AIM
Output every line of the entries below as a Markdown table with two columns, Row (the row number) and Line (the line itself), skipping blank lines. Leave the pictures out.

──────

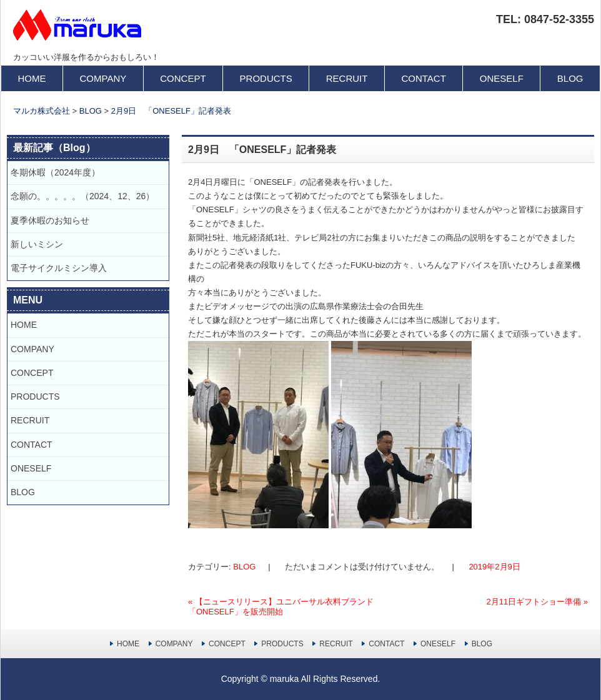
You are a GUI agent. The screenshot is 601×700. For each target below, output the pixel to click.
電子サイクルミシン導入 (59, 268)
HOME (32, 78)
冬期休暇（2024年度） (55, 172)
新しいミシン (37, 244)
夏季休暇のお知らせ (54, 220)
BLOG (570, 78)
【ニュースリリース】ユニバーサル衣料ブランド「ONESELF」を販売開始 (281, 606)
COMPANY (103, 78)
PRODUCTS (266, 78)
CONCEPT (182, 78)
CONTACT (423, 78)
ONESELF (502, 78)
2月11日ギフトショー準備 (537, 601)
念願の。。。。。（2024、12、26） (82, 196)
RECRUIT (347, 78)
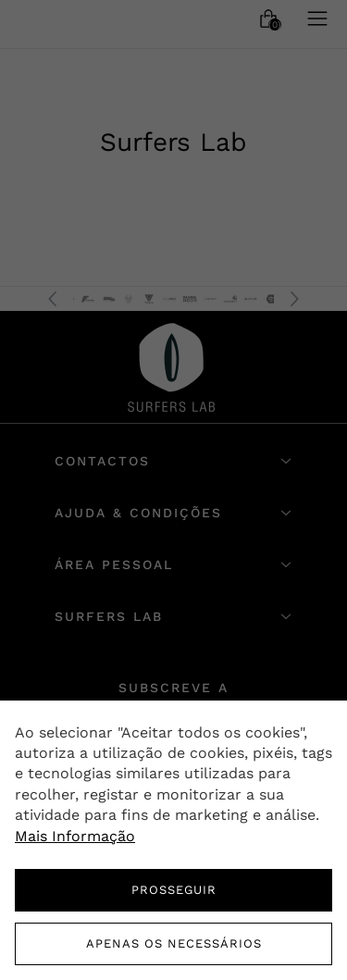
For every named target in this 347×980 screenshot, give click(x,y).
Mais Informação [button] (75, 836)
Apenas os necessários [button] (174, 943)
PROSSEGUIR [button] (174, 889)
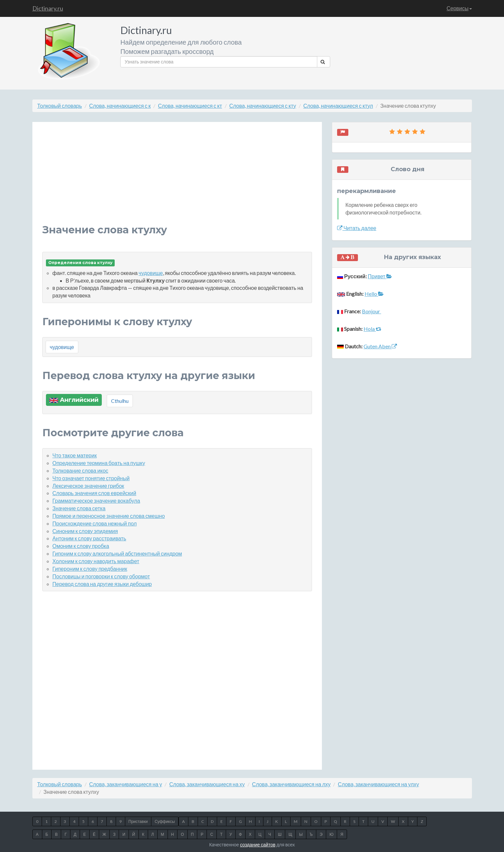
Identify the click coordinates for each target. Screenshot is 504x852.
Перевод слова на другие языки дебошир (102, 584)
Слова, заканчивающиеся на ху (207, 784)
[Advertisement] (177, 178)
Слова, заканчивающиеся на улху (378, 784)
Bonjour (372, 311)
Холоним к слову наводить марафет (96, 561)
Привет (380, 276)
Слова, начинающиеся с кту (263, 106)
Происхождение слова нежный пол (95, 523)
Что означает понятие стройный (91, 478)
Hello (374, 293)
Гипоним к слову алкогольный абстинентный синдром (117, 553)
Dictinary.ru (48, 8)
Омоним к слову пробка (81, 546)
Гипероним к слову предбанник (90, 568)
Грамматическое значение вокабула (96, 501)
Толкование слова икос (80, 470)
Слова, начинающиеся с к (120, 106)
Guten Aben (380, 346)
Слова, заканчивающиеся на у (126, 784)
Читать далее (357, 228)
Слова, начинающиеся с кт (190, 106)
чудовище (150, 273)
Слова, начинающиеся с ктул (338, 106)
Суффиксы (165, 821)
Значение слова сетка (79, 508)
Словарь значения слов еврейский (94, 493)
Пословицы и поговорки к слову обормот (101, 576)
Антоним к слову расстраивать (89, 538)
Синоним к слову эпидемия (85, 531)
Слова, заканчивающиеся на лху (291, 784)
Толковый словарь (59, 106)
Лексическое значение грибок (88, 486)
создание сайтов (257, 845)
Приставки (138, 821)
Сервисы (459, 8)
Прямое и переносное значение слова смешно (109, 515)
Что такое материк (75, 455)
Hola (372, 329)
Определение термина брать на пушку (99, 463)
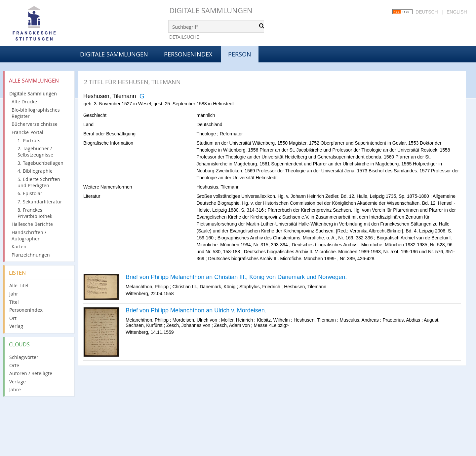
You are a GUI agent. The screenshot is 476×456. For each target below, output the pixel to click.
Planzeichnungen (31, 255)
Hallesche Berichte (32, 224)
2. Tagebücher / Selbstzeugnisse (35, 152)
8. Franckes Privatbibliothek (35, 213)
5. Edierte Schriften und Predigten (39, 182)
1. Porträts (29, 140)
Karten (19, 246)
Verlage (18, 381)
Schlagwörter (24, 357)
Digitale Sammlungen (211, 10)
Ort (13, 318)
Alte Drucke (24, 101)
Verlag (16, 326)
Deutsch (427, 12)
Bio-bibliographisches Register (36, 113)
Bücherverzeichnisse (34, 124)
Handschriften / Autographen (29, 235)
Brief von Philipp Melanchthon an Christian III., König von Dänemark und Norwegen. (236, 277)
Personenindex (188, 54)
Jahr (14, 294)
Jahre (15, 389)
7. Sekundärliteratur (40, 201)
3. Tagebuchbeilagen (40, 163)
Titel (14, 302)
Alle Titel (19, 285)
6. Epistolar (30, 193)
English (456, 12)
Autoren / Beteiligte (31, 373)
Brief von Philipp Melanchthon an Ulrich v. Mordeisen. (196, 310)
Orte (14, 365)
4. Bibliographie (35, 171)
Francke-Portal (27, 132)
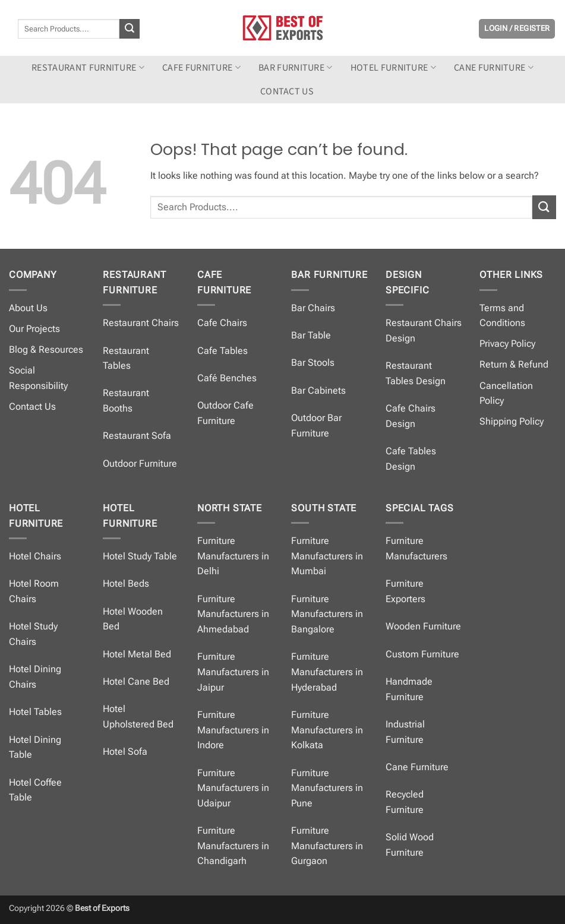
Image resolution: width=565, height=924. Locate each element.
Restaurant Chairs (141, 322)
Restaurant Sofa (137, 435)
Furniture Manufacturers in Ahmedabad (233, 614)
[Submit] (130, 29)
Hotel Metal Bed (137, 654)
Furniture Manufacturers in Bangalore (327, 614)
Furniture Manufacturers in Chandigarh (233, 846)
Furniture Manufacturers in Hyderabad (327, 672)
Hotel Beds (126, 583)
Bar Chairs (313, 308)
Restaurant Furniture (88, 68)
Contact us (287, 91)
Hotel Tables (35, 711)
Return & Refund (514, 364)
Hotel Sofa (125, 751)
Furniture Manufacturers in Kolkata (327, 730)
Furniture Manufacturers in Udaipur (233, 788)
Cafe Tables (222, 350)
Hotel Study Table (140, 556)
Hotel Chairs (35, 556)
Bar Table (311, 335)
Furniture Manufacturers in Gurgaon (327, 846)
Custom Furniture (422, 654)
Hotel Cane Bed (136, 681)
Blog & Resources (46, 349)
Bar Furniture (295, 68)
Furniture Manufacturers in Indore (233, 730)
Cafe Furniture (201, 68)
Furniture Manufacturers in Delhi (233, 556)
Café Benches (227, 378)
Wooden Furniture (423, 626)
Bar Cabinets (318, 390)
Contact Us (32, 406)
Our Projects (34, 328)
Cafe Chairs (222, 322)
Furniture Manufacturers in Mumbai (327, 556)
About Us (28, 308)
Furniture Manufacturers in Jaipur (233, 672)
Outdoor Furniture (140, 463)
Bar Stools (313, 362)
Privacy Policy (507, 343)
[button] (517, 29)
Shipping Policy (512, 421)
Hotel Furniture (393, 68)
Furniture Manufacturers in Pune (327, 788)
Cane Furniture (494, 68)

──────

SOLUTION TO THIS PROBLEM
| Row | Line |
|---|---|
| 1 | You are a GUI agent. The screenshot is 601×700. For each target below, output the pixel to click. |
| 2 | 電子サイクルミシン導入 (59, 268) |
| 3 | HOME (32, 78) |
| 4 | 冬期休暇（2024年度） (55, 172) |
| 5 | 新しいミシン (37, 244) |
| 6 | 夏季休暇のお知らせ (54, 220) |
| 7 | BLOG (570, 78) |
| 8 | 【ニュースリリース】ユニバーサル衣料ブランド「ONESELF」を販売開始 (281, 606) |
| 9 | COMPANY (103, 78) |
| 10 | PRODUCTS (266, 78) |
| 11 | CONCEPT (182, 78) |
| 12 | CONTACT (423, 78) |
| 13 | ONESELF (502, 78) |
| 14 | 2月11日ギフトショー準備 (537, 601) |
| 15 | 念願の。。。。。（2024、12、26） (82, 196) |
| 16 | RECRUIT (347, 78) |
| 17 | For every named target in this 347×980 screenshot, give click(x,y). |
| 18 | Mais Informação [button] (75, 836) |
| 19 | Apenas os necessários [button] (174, 943) |
| 20 | PROSSEGUIR [button] (174, 889) |
| 21 | Identify the click coordinates for each target. Screenshot is 504x852. |
| 22 | Перевод слова на другие языки дебошир (102, 584) |
| 23 | Слова, заканчивающиеся на ху (207, 784) |
| 24 | [Advertisement] (177, 178) |
| 25 | Слова, заканчивающиеся на улху (378, 784) |
| 26 | Bonjour (372, 311) |
| 27 | Холоним к слову наводить марафет (96, 561) |
| 28 | Привет (380, 276) |
| 29 | Слова, начинающиеся с кту (263, 106) |
| 30 | Происхождение слова нежный пол (95, 523) |
| 31 | Что означает понятие стройный (91, 478) |
| 32 | Hello (374, 293) |
| 33 | Гипоним к слову алкогольный абстинентный синдром (117, 553) |
| 34 | Dictinary.ru (48, 8) |
| 35 | Омоним к слову пробка (81, 546) |
| 36 | Гипероним к слову предбанник (90, 568) |
| 37 | Грамматическое значение вокабула (96, 501) |
| 38 | Толкование слова икос (80, 470) |
| 39 | Слова, начинающиеся с к (120, 106) |
| 40 | Guten Aben (380, 346) |
| 41 | Слова, заканчивающиеся на у (126, 784) |
| 42 | Читать далее (357, 228) |
| 43 | Слова, начинающиеся с кт (190, 106) |
| 44 | чудовище (150, 273) |
| 45 | Слова, начинающиеся с ктул (338, 106) |
| 46 | Суффиксы (165, 821) |
| 47 | Значение слова сетка (79, 508) |
| 48 | Словарь значения слов еврейский (94, 493) |
| 49 | Пословицы и поговорки к слову обормот (101, 576) |
| 50 | Антоним к слову расстраивать (89, 538) |
| 51 | Синоним к слову эпидемия (85, 531) |
| 52 | Слова, заканчивающиеся на лху (291, 784) |
| 53 | Толковый словарь (59, 106) |
| 54 | Лексическое значение грибок (88, 486) |
| 55 | создание сайтов (257, 845) |
| 56 | Приставки (138, 821) |
| 57 | Сервисы (459, 8) |
| 58 | Прямое и переносное значение слова смешно (109, 515) |
| 59 | Что такое материк (75, 455) |
| 60 | Hola (372, 329) |
| 61 | Определение термина брать на пушку (99, 463) |
| 62 | You are a GUI agent. The screenshot is 476×456. For each target below, output the pixel to click. |
| 63 | Planzeichnungen (31, 255) |
| 64 | Hallesche Berichte (32, 224) |
| 65 | 2. Tagebücher / Selbstzeugnisse (35, 152) |
| 66 | 8. Franckes Privatbibliothek (35, 213) |
| 67 | 5. Edierte Schriften und Predigten (39, 182) |
| 68 | 1. Porträts (29, 140) |
| 69 | Karten (19, 246) |
| 70 | Verlage (18, 381) |
| 71 | Schlagwörter (24, 357) |
| 72 | Digitale Sammlungen (211, 10) |
| 73 | Ort (13, 318) |
| 74 | Alte Drucke (24, 101) |
| 75 | Verlag (16, 326) |
| 76 | Deutsch (427, 12) |
| 77 | Bio-bibliographisches Register (36, 113) |
| 78 | Bücherverzeichnisse (34, 124) |
| 79 | Handschriften / Autographen (29, 235) |
| 80 | Brief von Philipp Melanchthon an Christian III., König von Dänemark und Norwegen. (236, 277) |
| 81 | Personenindex (188, 54) |
| 82 | Jahr (14, 294) |
| 83 | Jahre (15, 389) |
| 84 | 7. Sekundärliteratur (40, 201) |
| 85 | 3. Tagebuchbeilagen (40, 163) |
| 86 | Titel (14, 302) |
| 87 | Alle Titel (19, 285) |
| 88 | 6. Epistolar (30, 193) |
| 89 | English (456, 12) |
| 90 | Autoren / Beteiligte (31, 373) |
| 91 | Brief von Philipp Melanchthon an Ulrich v. Mordeisen. (196, 310) |
| 92 | Orte (14, 365) |
| 93 | 4. Bibliographie (35, 171) |
| 94 | Francke-Portal (27, 132) |
| 95 | Image resolution: width=565, height=924. Locate each element. |
| 96 | Restaurant Chairs (141, 322) |
| 97 | Restaurant Sofa (137, 435) |
| 98 | Furniture Manufacturers in Ahmedabad (233, 614) |
| 99 | [Submit] (130, 29) |
| 100 | Hotel Metal Bed (137, 654) |
| 101 | Furniture Manufacturers in Bangalore (327, 614) |
| 102 | Furniture Manufacturers in Chandigarh (233, 846) |
| 103 | Furniture Manufacturers in Hyderabad (327, 672) |
| 104 | Hotel Beds (126, 583) |
| 105 | Bar Chairs (313, 308) |
| 106 | Restaurant Furniture (88, 68) |
| 107 | Contact us (287, 91) |
| 108 | Hotel Tables (35, 711) |
| 109 | Return & Refund (514, 364) |
| 110 | Hotel Sofa (125, 751) |
| 111 | Furniture Manufacturers in Kolkata (327, 730) |
| 112 | Furniture Manufacturers in Udaipur (233, 788) |
| 113 | Cafe Tables (222, 350) |
| 114 | Hotel Study Table (140, 556) |
| 115 | Hotel Chairs (35, 556) |
| 116 | Bar Table (311, 335) |
| 117 | Furniture Manufacturers in Gurgaon (327, 846) |
| 118 | Custom Furniture (422, 654) |
| 119 | Hotel Cane Bed (136, 681) |
| 120 | Blog & Resources (46, 349) |
| 121 | Bar Furniture (295, 68) |
| 122 | Furniture Manufacturers in Indore (233, 730) |
| 123 | Cafe Furniture (201, 68) |
| 124 | Furniture Manufacturers in Delhi (233, 556) |
| 125 | Café Benches (227, 378) |
| 126 | Wooden Furniture (423, 626) |
| 127 | Bar Cabinets (318, 390) |
| 128 | Contact Us (32, 406) |
| 129 | Our Projects (34, 328) |
| 130 | Cafe Chairs (222, 322) |
| 131 | Furniture Manufacturers in Mumbai (327, 556) |
| 132 | About Us (28, 308) |
| 133 | Furniture Manufacturers in Jaipur (233, 672) |
| 134 | Outdoor Furniture (140, 463) |
| 135 | Bar Stools (313, 362) |
| 136 | Privacy Policy (507, 343) |
| 137 | [button] (517, 29) |
| 138 | Shipping Policy (512, 421) |
| 139 | Hotel Furniture (393, 68) |
| 140 | Furniture Manufacturers in Pune (327, 788) |
| 141 | Cane Furniture (494, 68) |